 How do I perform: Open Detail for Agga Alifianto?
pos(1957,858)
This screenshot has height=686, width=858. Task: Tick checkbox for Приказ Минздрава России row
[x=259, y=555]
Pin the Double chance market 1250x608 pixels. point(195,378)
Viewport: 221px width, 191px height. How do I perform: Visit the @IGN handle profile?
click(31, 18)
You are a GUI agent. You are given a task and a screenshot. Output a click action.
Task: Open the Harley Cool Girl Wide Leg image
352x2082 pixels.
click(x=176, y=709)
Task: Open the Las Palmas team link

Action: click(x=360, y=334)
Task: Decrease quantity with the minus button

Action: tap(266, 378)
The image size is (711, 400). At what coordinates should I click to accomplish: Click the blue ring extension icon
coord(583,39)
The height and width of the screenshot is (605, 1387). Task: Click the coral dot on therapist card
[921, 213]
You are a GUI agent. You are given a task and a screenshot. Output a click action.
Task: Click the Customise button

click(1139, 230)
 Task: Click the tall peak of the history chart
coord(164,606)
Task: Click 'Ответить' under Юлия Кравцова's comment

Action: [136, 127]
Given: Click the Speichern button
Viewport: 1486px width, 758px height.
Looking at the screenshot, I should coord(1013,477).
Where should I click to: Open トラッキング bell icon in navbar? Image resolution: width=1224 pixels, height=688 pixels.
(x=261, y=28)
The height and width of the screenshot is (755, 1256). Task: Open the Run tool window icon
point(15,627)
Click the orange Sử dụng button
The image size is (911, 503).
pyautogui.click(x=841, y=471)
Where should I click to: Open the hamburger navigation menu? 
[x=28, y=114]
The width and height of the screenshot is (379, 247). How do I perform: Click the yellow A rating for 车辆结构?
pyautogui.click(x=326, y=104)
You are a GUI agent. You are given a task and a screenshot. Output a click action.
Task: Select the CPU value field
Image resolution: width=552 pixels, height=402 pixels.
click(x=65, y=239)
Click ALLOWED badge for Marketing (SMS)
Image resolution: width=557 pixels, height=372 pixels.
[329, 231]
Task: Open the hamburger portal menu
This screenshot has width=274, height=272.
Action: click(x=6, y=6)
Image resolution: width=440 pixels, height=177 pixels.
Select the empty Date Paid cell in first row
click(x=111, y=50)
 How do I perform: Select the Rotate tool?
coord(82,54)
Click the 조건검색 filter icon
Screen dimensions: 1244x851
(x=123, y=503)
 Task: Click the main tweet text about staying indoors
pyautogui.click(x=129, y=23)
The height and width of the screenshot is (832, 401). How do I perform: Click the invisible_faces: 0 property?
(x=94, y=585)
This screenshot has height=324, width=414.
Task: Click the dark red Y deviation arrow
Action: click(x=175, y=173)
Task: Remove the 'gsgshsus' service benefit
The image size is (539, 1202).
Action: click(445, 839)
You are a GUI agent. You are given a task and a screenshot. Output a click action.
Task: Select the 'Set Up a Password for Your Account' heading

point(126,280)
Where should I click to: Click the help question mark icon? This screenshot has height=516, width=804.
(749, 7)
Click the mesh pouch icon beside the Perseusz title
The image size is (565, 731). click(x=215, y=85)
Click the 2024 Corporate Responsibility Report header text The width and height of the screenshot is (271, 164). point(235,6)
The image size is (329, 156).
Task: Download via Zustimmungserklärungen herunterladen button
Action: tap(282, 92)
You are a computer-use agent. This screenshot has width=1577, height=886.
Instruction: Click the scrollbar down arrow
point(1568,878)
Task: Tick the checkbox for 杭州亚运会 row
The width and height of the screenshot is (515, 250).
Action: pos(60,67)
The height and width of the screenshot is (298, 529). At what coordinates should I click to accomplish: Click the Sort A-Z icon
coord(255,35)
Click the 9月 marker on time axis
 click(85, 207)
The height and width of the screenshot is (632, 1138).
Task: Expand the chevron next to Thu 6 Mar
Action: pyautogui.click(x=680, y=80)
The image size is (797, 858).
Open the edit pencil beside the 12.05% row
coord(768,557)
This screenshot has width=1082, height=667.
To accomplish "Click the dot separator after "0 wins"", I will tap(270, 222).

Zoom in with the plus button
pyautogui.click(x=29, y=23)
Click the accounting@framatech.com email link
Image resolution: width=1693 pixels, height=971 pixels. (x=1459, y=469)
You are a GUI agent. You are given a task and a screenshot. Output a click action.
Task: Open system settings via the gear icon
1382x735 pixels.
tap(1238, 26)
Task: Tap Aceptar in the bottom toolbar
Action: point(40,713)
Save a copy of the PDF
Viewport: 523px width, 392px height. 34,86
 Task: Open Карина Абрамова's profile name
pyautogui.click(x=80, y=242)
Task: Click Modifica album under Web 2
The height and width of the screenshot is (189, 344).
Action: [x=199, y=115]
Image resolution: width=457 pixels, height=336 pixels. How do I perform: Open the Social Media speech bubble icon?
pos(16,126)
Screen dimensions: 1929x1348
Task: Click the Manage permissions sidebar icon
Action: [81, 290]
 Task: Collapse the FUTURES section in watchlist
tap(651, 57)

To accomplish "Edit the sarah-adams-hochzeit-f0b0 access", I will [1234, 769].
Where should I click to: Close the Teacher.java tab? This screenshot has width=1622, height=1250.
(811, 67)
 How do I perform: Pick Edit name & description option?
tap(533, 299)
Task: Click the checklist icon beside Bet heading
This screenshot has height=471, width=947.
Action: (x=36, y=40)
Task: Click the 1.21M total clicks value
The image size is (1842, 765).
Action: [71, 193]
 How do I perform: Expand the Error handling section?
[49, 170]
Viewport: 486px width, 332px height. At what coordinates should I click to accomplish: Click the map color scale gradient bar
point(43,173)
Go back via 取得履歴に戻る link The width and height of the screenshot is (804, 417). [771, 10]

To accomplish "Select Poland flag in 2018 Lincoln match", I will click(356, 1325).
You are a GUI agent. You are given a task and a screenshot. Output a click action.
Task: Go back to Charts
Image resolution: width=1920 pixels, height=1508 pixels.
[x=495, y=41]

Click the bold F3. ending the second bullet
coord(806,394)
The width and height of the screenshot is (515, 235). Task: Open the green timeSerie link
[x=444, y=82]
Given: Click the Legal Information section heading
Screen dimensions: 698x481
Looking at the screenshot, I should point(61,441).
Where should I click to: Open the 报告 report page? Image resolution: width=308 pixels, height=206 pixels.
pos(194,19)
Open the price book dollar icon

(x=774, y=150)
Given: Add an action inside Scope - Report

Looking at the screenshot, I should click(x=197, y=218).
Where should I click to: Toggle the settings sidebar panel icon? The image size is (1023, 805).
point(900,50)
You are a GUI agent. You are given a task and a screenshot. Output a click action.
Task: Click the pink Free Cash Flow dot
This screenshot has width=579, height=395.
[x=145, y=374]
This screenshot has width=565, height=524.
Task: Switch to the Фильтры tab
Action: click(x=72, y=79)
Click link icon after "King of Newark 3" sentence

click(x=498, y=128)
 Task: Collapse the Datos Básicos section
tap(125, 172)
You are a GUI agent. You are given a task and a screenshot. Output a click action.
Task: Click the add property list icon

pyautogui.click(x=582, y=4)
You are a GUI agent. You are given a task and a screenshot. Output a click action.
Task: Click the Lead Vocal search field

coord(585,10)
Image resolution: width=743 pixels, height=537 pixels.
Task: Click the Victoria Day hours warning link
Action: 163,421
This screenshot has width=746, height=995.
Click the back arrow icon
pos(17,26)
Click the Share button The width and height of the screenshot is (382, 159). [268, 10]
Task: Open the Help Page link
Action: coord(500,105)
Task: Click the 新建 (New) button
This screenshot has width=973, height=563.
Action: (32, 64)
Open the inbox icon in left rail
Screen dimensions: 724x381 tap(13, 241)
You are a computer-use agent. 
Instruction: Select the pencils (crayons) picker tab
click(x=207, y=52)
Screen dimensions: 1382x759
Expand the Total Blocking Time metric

◆ ◆ ◆ ◆

Could you format all the rows above as a numbered list, leaving out the blank lines?

**Task response:**
1.  How do I perform: Open Detail for Agga Alifianto?
2. pos(1957,858)
3. This screenshot has height=686, width=858. Task: Tick checkbox for Приказ Минздрава России row
4. [x=259, y=555]
5. Pin the Double chance market 1250x608 pixels. point(195,378)
6. Viewport: 221px width, 191px height. How do I perform: Visit the @IGN handle profile?
7. click(31, 18)
8. You are a GUI agent. You are given a task and a screenshot. Output a click action.
9. Task: Open the Harley Cool Girl Wide Leg image
10. 352x2082 pixels.
11. click(x=176, y=709)
12. Task: Open the Las Palmas team link
13. Action: click(x=360, y=334)
14. Task: Decrease quantity with the minus button
15. Action: tap(266, 378)
16. The image size is (711, 400). At what coordinates should I click to accomplish: Click the blue ring extension icon
17. coord(583,39)
18. The height and width of the screenshot is (605, 1387). Task: Click the coral dot on therapist card
19. [921, 213]
20. You are a GUI agent. You are given a task and a screenshot. Output a click action.
21. Task: Click the Customise button
22. click(1139, 230)
23.  Task: Click the tall peak of the history chart
24. coord(164,606)
25. Task: Click 'Ответить' under Юлия Кравцова's comment
26. Action: [136, 127]
27. Given: Click the Speichern button
28. Viewport: 1486px width, 758px height.
29. Looking at the screenshot, I should coord(1013,477).
30. Where should I click to: Open トラッキング bell icon in navbar? Image resolution: width=1224 pixels, height=688 pixels.
31. (x=261, y=28)
32. The height and width of the screenshot is (755, 1256). Task: Open the Run tool window icon
33. point(15,627)
34. Click the orange Sử dụng button
35. The image size is (911, 503).
36. pyautogui.click(x=841, y=471)
37. Where should I click to: Open the hamburger navigation menu? 
38. [x=28, y=114]
39. The width and height of the screenshot is (379, 247). How do I perform: Click the yellow A rating for 车辆结构?
40. pyautogui.click(x=326, y=104)
41. You are a GUI agent. You are given a task and a screenshot. Output a click action.
42. Task: Select the CPU value field
43. Image resolution: width=552 pixels, height=402 pixels.
44. click(x=65, y=239)
45. Click ALLOWED badge for Marketing (SMS)
46. Image resolution: width=557 pixels, height=372 pixels.
47. [329, 231]
48. Task: Open the hamburger portal menu
49. This screenshot has width=274, height=272.
50. Action: click(x=6, y=6)
51. Image resolution: width=440 pixels, height=177 pixels.
52. Select the empty Date Paid cell in first row
53. click(x=111, y=50)
54.  How do I perform: Select the Rotate tool?
55. coord(82,54)
56. Click the 조건검색 filter icon
57. Screen dimensions: 1244x851
58. (x=123, y=503)
59.  Task: Click the main tweet text about staying indoors
60. pyautogui.click(x=129, y=23)
61. The height and width of the screenshot is (832, 401). How do I perform: Click the invisible_faces: 0 property?
62. (x=94, y=585)
63. This screenshot has height=324, width=414.
64. Task: Click the dark red Y deviation arrow
65. Action: click(x=175, y=173)
66. Task: Remove the 'gsgshsus' service benefit
67. The image size is (539, 1202).
68. Action: click(445, 839)
69. You are a GUI agent. You are given a task and a screenshot. Output a click action.
70. Task: Select the 'Set Up a Password for Your Account' heading
71. point(126,280)
72. Where should I click to: Click the help question mark icon? This screenshot has height=516, width=804.
73. (749, 7)
74. Click the mesh pouch icon beside the Perseusz title
75. The image size is (565, 731). click(x=215, y=85)
76. Click the 2024 Corporate Responsibility Report header text The width and height of the screenshot is (271, 164). point(235,6)
77. The image size is (329, 156).
78. Task: Download via Zustimmungserklärungen herunterladen button
79. Action: tap(282, 92)
80. You are a computer-use agent. This screenshot has width=1577, height=886.
81. Instruction: Click the scrollbar down arrow
82. point(1568,878)
83. Task: Tick the checkbox for 杭州亚运会 row
84. The width and height of the screenshot is (515, 250).
85. Action: pos(60,67)
86. The height and width of the screenshot is (298, 529). At what coordinates should I click to accomplish: Click the Sort A-Z icon
87. coord(255,35)
88. Click the 9月 marker on time axis
89.  click(85, 207)
90. The height and width of the screenshot is (632, 1138).
91. Task: Expand the chevron next to Thu 6 Mar
92. Action: pyautogui.click(x=680, y=80)
93. The image size is (797, 858).
94. Open the edit pencil beside the 12.05% row
95. coord(768,557)
96. This screenshot has width=1082, height=667.
97. To accomplish "Click the dot separator after "0 wins"", I will tap(270, 222).
98. Zoom in with the plus button
99. pyautogui.click(x=29, y=23)
100. Click the accounting@framatech.com email link
101. Image resolution: width=1693 pixels, height=971 pixels. (x=1459, y=469)
102. You are a GUI agent. You are given a task and a screenshot. Output a click action.
103. Task: Open system settings via the gear icon
104. 1382x735 pixels.
105. tap(1238, 26)
106. Task: Tap Aceptar in the bottom toolbar
107. Action: point(40,713)
108. Save a copy of the PDF
109. Viewport: 523px width, 392px height. 34,86
110.  Task: Open Карина Абрамова's profile name
111. pyautogui.click(x=80, y=242)
112. Task: Click Modifica album under Web 2
113. The height and width of the screenshot is (189, 344).
114. Action: [x=199, y=115]
115. Image resolution: width=457 pixels, height=336 pixels. How do I perform: Open the Social Media speech bubble icon?
116. pos(16,126)
117. Screen dimensions: 1929x1348
118. Task: Click the Manage permissions sidebar icon
119. Action: [81, 290]
120.  Task: Collapse the FUTURES section in watchlist
121. tap(651, 57)
122. To accomplish "Edit the sarah-adams-hochzeit-f0b0 access", I will [1234, 769].
123. Where should I click to: Close the Teacher.java tab? This screenshot has width=1622, height=1250.
124. (811, 67)
125.  How do I perform: Pick Edit name & description option?
126. tap(533, 299)
127. Task: Click the checklist icon beside Bet heading
128. This screenshot has height=471, width=947.
129. Action: (x=36, y=40)
130. Task: Click the 1.21M total clicks value
131. The image size is (1842, 765).
132. Action: [71, 193]
133.  How do I perform: Expand the Error handling section?
134. [49, 170]
135. Viewport: 486px width, 332px height. At what coordinates should I click to accomplish: Click the map color scale gradient bar
136. point(43,173)
137. Go back via 取得履歴に戻る link The width and height of the screenshot is (804, 417). [771, 10]
138. To accomplish "Select Poland flag in 2018 Lincoln match", I will click(356, 1325).
139. You are a GUI agent. You are given a task and a screenshot. Output a click action.
140. Task: Go back to Charts
141. Image resolution: width=1920 pixels, height=1508 pixels.
142. [x=495, y=41]
143. Click the bold F3. ending the second bullet
144. coord(806,394)
145. The width and height of the screenshot is (515, 235). Task: Open the green timeSerie link
146. [x=444, y=82]
147. Given: Click the Legal Information section heading
148. Screen dimensions: 698x481
149. Looking at the screenshot, I should point(61,441).
150. Where should I click to: Open the 报告 report page? Image resolution: width=308 pixels, height=206 pixels.
151. pos(194,19)
152. Open the price book dollar icon
153. (x=774, y=150)
154. Given: Add an action inside Scope - Report
155. Looking at the screenshot, I should click(x=197, y=218).
156. Where should I click to: Toggle the settings sidebar panel icon? The image size is (1023, 805).
157. point(900,50)
158. You are a GUI agent. You are given a task and a screenshot. Output a click action.
159. Task: Click the pink Free Cash Flow dot
160. This screenshot has width=579, height=395.
161. [x=145, y=374]
162. This screenshot has width=565, height=524.
163. Task: Switch to the Фильтры tab
164. Action: click(x=72, y=79)
165. Click link icon after "King of Newark 3" sentence
166. click(x=498, y=128)
167.  Task: Collapse the Datos Básicos section
168. tap(125, 172)
169. You are a GUI agent. You are given a task and a screenshot. Output a click action.
170. Task: Click the add property list icon
171. pyautogui.click(x=582, y=4)
172. You are a GUI agent. You are given a task and a screenshot. Output a click action.
173. Task: Click the Lead Vocal search field
174. coord(585,10)
175. Image resolution: width=743 pixels, height=537 pixels.
176. Task: Click the Victoria Day hours warning link
177. Action: 163,421
178. This screenshot has width=746, height=995.
179. Click the back arrow icon
180. pos(17,26)
181. Click the Share button The width and height of the screenshot is (382, 159). [268, 10]
182. Task: Open the Help Page link
183. Action: coord(500,105)
184. Task: Click the 新建 (New) button
185. This screenshot has width=973, height=563.
186. Action: (32, 64)
187. Open the inbox icon in left rail
188. Screen dimensions: 724x381 tap(13, 241)
189. You are a computer-use agent. 
190. Instruction: Select the pencils (crayons) picker tab
191. click(x=207, y=52)
192. Screen dimensions: 1382x759
193. Expand the Total Blocking Time metric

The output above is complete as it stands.